Cooler-than-expected inflation data in the U.S. has helped Australian equities to hit the highest level since June. The benchmark ASX 200 rose by 2.8% to 7,158 points on Friday. Overall, 173 of 200 stocks in the ASX 200 index recorded gains, while some mining stocks, including Whitehaven and New Hope (OTC:NHPEF), trailed the broader market.
Global equities surged on Thursday after the consumer price index (CPI) in the United States missed the average analyst estimate to fuel a rally in stocks and bonds while sending the U.S. dollar sharply lower. Investors are hoping that the falling inflation will prompt the Fed to slow down the pace of rate hikes and therefore increase the chances of a soft landing.
The latest Consumer Price Index (CPI) print is the first reading in eight months that showed inflation eased below 8%.
"This is a big deal," said Banker Avenue Asset Management's King Lip. "We have been calling the peak of inflation for the last couple of months and just have been incredibly frustrated that it hasn't shown up in the data. For the first time, it has actually shown up in the data."
Mary Daly, president of the San Francisco Federal Reserve, welcomed the new CPI reading but reiterated the central bank's aggressive stance on fighting inflation, which remains a far cry from the Fed's desired 2%.
Improving Risk Sentiment Offsets China COVID Worries
Within the ASX 200, tech stocks led the surge higher to reflect a slump in bond yields. Overall, risk assets gained despite the ongoing drama in the cryptocurrency market surrounding the collapse of the U.S.-based crypto exchange FTX. Real estate stocks followed Tech higher, another sector that had been a victim of surging bond yields.
In the Utility sector, known for its defensive positioning, shares of Origin Energy closed the week over 30% higher after the company received a huge, non-binding takeover offer a day earlier. The proposal, based on a 55% premium, assumes that Brookfield would take over the energy business while MidOcean would acquire the integrated gas business.
Some mining stocks jumped amid a surge in iron ore prices after China emphasized it must cushion the pandemic's impact on the economy. On Friday, China moved to shorten quarantines by two days for close contacts and visitors while also ending the "circuit breaker" penalty for airlines.

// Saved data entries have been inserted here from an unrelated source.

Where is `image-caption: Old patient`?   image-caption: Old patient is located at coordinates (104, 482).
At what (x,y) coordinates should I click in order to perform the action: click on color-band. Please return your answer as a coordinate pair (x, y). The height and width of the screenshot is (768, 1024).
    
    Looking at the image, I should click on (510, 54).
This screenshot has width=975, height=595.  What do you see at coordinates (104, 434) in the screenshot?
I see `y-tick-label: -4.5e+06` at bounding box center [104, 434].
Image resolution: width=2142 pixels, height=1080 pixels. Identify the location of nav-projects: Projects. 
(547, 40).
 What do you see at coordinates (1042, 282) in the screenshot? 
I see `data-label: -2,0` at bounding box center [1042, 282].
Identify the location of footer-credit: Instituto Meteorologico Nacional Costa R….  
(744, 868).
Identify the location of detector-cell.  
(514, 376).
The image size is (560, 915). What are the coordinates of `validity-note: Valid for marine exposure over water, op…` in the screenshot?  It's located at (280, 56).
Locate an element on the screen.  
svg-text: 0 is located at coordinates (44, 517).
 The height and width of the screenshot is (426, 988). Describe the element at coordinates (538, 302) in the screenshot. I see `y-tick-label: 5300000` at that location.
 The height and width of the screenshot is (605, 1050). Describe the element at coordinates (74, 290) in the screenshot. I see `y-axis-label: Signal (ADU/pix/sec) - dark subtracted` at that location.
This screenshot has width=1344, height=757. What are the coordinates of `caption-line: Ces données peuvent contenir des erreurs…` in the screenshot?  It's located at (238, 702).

Asian shares rallied in response to loosened curbs as the economy continues to struggle amid ongoing lockdowns. Some of the world's largest companies, like Apple (NASDAQ:AAPL), are working to diversify their supply chain and their dependency on China due to concerns about the country's controversial zero-COVID policy.
The likes of BHP Group (NYSE:BHP), Rio Tinto (NYSE:RIO), and Fortescue Metals Group (OTC:FSUGY) were among the biggest mining winners, soaring between 3.8% and 5.8%.
"Commodities gained as a risk-on tone was sparked by weaker than expected inflation data in the U.S. Sentiment was also boosted after Chinese leaders advocated a more targeted pandemic approach," said ANZ senior commodity strategist Daniel Hynes.
CBA analyst Vivek Dhar noted a certain level of caution in commodity prices in the face of positive sentiment in the broader market due to ongoing economic headwinds in China.
"The increase in COVID-19 cases in China and the potential for a severe lockdown in the southern city of Guangzhou pose adverse risks to China's commodity demand," Dhar said.
On an individual basis, the best performers include telecom company Megaport (ASX:MP1) (13.6%), Pinnacle Investment Management (ASX:PNI) (12.5%), Netwealth (ASX:NWL) (11.7%), fintech company Block (11.5%), and Pro Medicus Ltd (ASX:PME) (11.5%), among others.
Banks were also in the green, with the "Big Four" climbing between 1.1% and 2%. The share jump comes after Westpac and National Australia Bank (OTC:NABZY) recently eased certain home lending standards.
Yet, in addition to stocks, Australia's forex trading activity has also seen notable activity. The Australian dollar jumped drastically by over 2 U.S. cents to more than 66 U.S. cents.
Summary
Stock trading has become increasingly popular in Australia as a growing number of Australian stock apps facilitate access to both U.S. and Australian equities. Such Australian equities soared on Friday to reflect improving risk sentiment on hopes the Fed will commit to a monetary policy pivot. U.S. inflation figures for October missed the consensus, fueling a rally in stocks and bonds. As a result, ASX 200 hit the 5-month high, with the rally being driven by the beaten-down Tech and Real Estate sectors.